Web application vulnerability is a weakness or design flaw of web applications that attackers can exploit to:
- Steal confidential personal or company information.
- Delete millions of tables in thousands of databases.
- Log keystrokes over the airwaves.
- Act as a proxy server to conceal the attackers' identities.
Businesses and industries rely on popular vulnerability scanners (free and commercial) to identify web application vulnerabilities. Often, the same company may find different scanners running on different client workstations.
A better approach is to access an Software as a Service (SaaS)-oriented vulnerability scanner to ensure consistency of vulnerability assessment and remediation.
Since the number and content of the applications to be tested for vulnerabilities vary among SaaS users, a SaaS-oriented web application vulnerability mitigation policy is needed. Users may want to test:
- Only one specific application (patient progress reports) that has been patched up.
- A suite of applications (patient tracking, hospital supplies) developed for one website (in the health care industry).
- Applications across websites (in health care, chemical engineering, procurement) for vulnerabilities.
This article describes the SaaS model view in theory and in reality and shows you how to craft a SaaS-oriented web application vulnerability mitigation policy.
The SaaS model view
With the SaaS model, the only control a SaaS end user has is to access the AppScan OnDemand or AppScan OnDemand Production Site Monitoring from a desktop or a laptop. One drawback of this model is the end user is not allowed to control applications, operating systems, storage, and networking. Only IBM, as the SaaS provider, controls them.
Who are the SaaS users?
SaaS users are broadly divided into three groups: non-technical users, application developers, and website maintainers. Each group has different needs from the SaaS model:
- Non-technical users use the SaaS model to check a specific web application. This application can be the one that has been patched up or upgraded.
- Application developers in a team use the SaaS model to check applications they move from the development phase to testing phase of a life cycle management. These developers might be in different geographical locations.
- Website maintainers use the SaaS model to monitor production websites across multiple applications and domains for vulnerabilities. They look for vulnerabilities introduced after developers launch applications posted to production sites.
Rational AppScan OnDemand
Non-technical users can use Rational AppScan OnDemand to proactively prevent vulnerabilities after identifying and prioritizing vulnerabilities of a specific application. Application developers can use it to check a suite of applications they have developed for vulnerabilities before they post them to web production sites.

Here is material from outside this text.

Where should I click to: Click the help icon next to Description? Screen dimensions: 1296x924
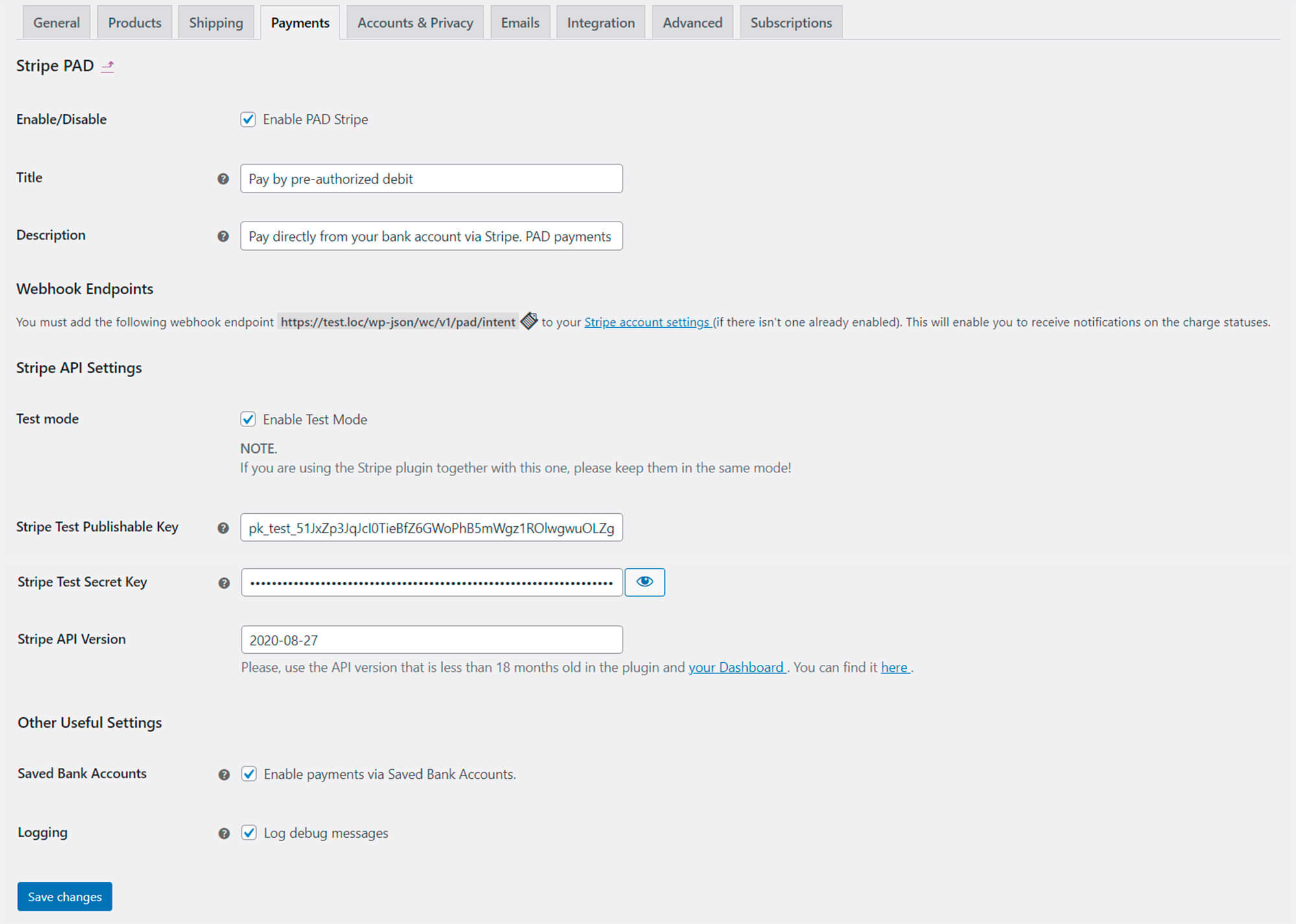click(x=223, y=237)
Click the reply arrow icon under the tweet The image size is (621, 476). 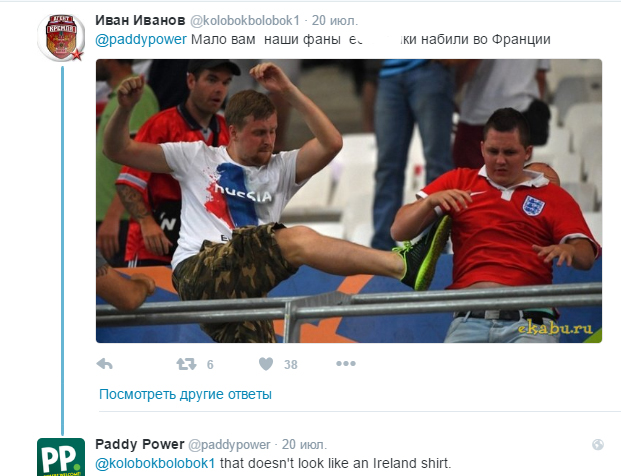(x=105, y=364)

Rational AppScan OnDemand Production Site Monitoring
Website maintainers use the SaaS model to prevent vulnerabilities by continuously identifying and prioritizing security risks inherent in dynamic web content across multiple applications and domains. Rational AppScan OnDemand Production Site Monitoring provides role-based reporting access and scan permissions and utilizes a non-intrusive subset of AppScan test policy with no logins to ensure safe scanning of production sites.
When combined with another Rational AppScan solution for code testing or for pre-production web application scanning, Rational AppScan OnDemand Production Site Monitoring completes a strategy for testing security throughout the application life cycle.
The SaaS model view in reality
When business requirements change, user and threshold requirements for the SaaS model change. Whether you are using Internet Explorer® or Firefox to access the SaaS model, each has its own pitfalls.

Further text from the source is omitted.